Cependant, à défaut de la tempête obligée, un calme plat tout-à-fait digne de l’Océan Pacifique, et le manque d’eau douce sur un navire composé comme l’était le nôtre, pouvaient amener des scènes dignes d’une Odyssée moderne. Le destin m’a ôté cette chance d’intérêt en envoyant ce soir-là un léger zéphire d’occident qui nous fit marcher assez vite.

J’étais après tout très joyeux de cet incident, et je me faisais répéter par le capitaine l’assurance que le lendemain matin nous pourrions apercevoir à l’horizon les cimes bleuâtres du Carmel. Tout à coup des cris d’épouvante partent de la dunette. « Fargha et bahr ! farqha et bahr ! » - Qu’est-ce donc ? — « Une poule à la mer ! » La circonstance me paraissait peu grave ; cependant l’un des matelots turcs auquel appartenait la poule se désolait de la manière la plus touchante, et ses compagnons le plaignaient très sérieusement.

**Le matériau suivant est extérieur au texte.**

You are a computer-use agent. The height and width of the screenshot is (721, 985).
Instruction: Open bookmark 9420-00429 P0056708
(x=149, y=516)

On le retenait pour l’empêcher de se jeter à l’eau, et la poule déjà éloignée faisait des signes de détresse dont on suivait les phases avec émotion. Enfin le capitaine, après un moment de doute, donna l’ordre qu’on arrêtât le vaisseau.

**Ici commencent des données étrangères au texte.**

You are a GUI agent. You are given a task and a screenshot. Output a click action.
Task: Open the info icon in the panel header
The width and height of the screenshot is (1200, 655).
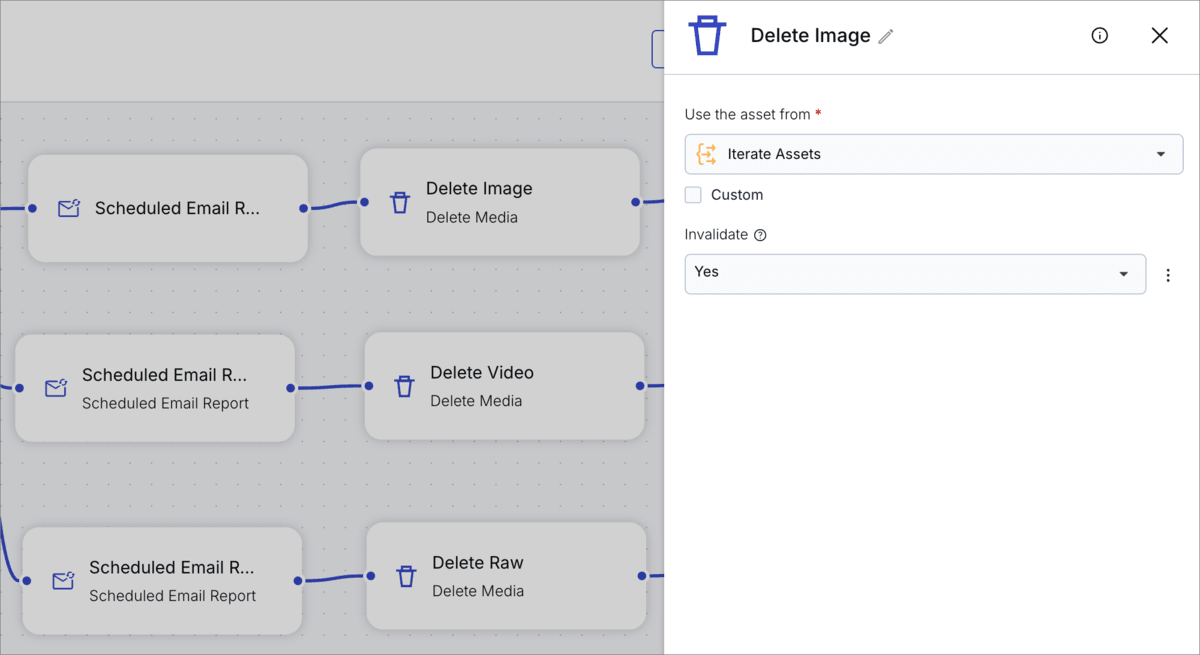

Pour le coup, je trouvai un peu fort qu’après avoir perdu deux jours on s’arrêtât par un bon vent pour une poule noyée. Je donnai deux piastres au matelot, pensant que c’était là tout le joint de l’affaire, car un Arabe se ferait tuer pour beaucoup moins. Sa figure s’adoucit, mais il calcula sans doute immédiatement qu’il aurait un double avantage à ravoir la poule, et en un clin d’œil il se débarrassa de ses vêtemens et se jeta à la mer.

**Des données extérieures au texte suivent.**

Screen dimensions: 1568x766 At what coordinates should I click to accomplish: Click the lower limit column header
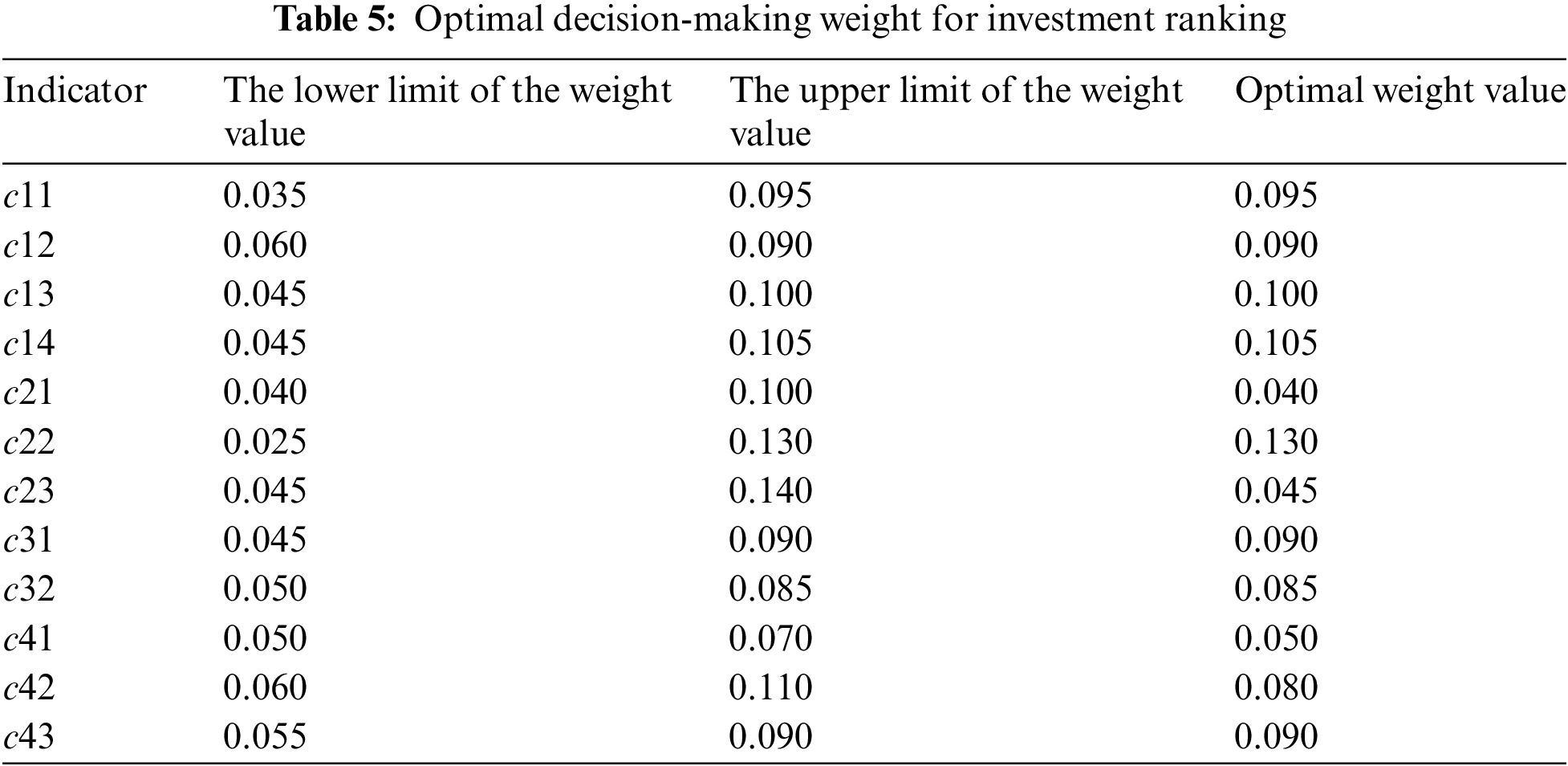coord(446,111)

La distance jusqu’où il nagea était prodigieuse. Il fallut attendre une demi-heure avec l’inquiétude de sa situation et de la nuit qui venait ; notre homme nous rejoignit enfin exténué, et on dut le retirer de l’eau, car il n’avait plus la force de grimper le long du bordage.

Une fois en sûreté, cet homme s’occupait plus de sa poule que de lui-même ; il la réchauffait, la frottait, et ne fut content qu’en la voyant respirer à l’aise et sautiller sur le pont.

Le bâtiment s’était remis en route. — Le diable soit de la poule ! dis-je à l’Arménien ; nous avons perdu une heure.

— Eh quoi ! vouliez-vous donc qu’il la laissât se noyer ?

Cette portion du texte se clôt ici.